§ **What the task requires**:
Copy the data exactly, line for line.

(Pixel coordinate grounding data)
▬▬▬▬▬▬▬▬▬▬

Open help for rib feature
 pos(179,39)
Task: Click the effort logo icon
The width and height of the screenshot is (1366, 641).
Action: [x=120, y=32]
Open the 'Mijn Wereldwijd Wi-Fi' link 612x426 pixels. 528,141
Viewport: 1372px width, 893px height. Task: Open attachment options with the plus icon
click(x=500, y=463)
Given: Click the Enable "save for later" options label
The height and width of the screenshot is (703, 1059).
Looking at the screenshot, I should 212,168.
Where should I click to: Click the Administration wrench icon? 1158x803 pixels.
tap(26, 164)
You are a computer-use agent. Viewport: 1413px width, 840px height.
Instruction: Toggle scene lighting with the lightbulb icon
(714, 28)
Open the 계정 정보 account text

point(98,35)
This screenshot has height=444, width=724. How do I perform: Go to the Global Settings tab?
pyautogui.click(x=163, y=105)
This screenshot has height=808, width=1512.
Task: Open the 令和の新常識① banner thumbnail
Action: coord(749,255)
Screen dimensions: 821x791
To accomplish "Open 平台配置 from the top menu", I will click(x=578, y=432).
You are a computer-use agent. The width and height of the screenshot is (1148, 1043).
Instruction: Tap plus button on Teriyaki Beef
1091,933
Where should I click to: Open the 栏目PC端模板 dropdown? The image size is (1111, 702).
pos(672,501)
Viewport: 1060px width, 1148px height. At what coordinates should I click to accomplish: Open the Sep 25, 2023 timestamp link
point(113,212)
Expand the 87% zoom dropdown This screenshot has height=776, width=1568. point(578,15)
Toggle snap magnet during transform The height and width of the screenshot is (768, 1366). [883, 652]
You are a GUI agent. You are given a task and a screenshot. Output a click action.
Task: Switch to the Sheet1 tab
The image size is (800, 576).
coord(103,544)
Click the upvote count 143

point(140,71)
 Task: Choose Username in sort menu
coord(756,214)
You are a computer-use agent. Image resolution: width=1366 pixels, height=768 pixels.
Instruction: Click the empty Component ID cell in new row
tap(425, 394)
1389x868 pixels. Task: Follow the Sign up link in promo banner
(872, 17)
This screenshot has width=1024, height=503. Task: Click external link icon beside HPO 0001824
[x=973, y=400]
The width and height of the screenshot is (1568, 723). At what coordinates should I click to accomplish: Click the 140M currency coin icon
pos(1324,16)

▬▬▬▬▬▬▬▬▬▬

§ **Task answer**:
Open help for rib feature
 pos(179,39)
Task: Click the effort logo icon
The width and height of the screenshot is (1366, 641).
Action: [x=120, y=32]
Open the 'Mijn Wereldwijd Wi-Fi' link 612x426 pixels. 528,141
Viewport: 1372px width, 893px height. Task: Open attachment options with the plus icon
click(x=500, y=463)
Given: Click the Enable "save for later" options label
The height and width of the screenshot is (703, 1059).
Looking at the screenshot, I should 212,168.
Where should I click to: Click the Administration wrench icon? 1158x803 pixels.
tap(26, 164)
You are a computer-use agent. Viewport: 1413px width, 840px height.
Instruction: Toggle scene lighting with the lightbulb icon
(714, 28)
Open the 계정 정보 account text

point(98,35)
This screenshot has height=444, width=724. How do I perform: Go to the Global Settings tab?
pyautogui.click(x=163, y=105)
This screenshot has height=808, width=1512.
Task: Open the 令和の新常識① banner thumbnail
Action: coord(749,255)
Screen dimensions: 821x791
To accomplish "Open 平台配置 from the top menu", I will click(x=578, y=432).
You are a computer-use agent. The width and height of the screenshot is (1148, 1043).
Instruction: Tap plus button on Teriyaki Beef
1091,933
Where should I click to: Open the 栏目PC端模板 dropdown? The image size is (1111, 702).
pos(672,501)
Viewport: 1060px width, 1148px height. At what coordinates should I click to accomplish: Open the Sep 25, 2023 timestamp link
point(113,212)
Expand the 87% zoom dropdown This screenshot has height=776, width=1568. point(578,15)
Toggle snap magnet during transform The height and width of the screenshot is (768, 1366). [883, 652]
You are a GUI agent. You are given a task and a screenshot. Output a click action.
Task: Switch to the Sheet1 tab
The image size is (800, 576).
coord(103,544)
Click the upvote count 143

point(140,71)
 Task: Choose Username in sort menu
coord(756,214)
You are a computer-use agent. Image resolution: width=1366 pixels, height=768 pixels.
Instruction: Click the empty Component ID cell in new row
tap(425, 394)
1389x868 pixels. Task: Follow the Sign up link in promo banner
(872, 17)
This screenshot has width=1024, height=503. Task: Click external link icon beside HPO 0001824
[x=973, y=400]
The width and height of the screenshot is (1568, 723). At what coordinates should I click to accomplish: Click the 140M currency coin icon
pos(1324,16)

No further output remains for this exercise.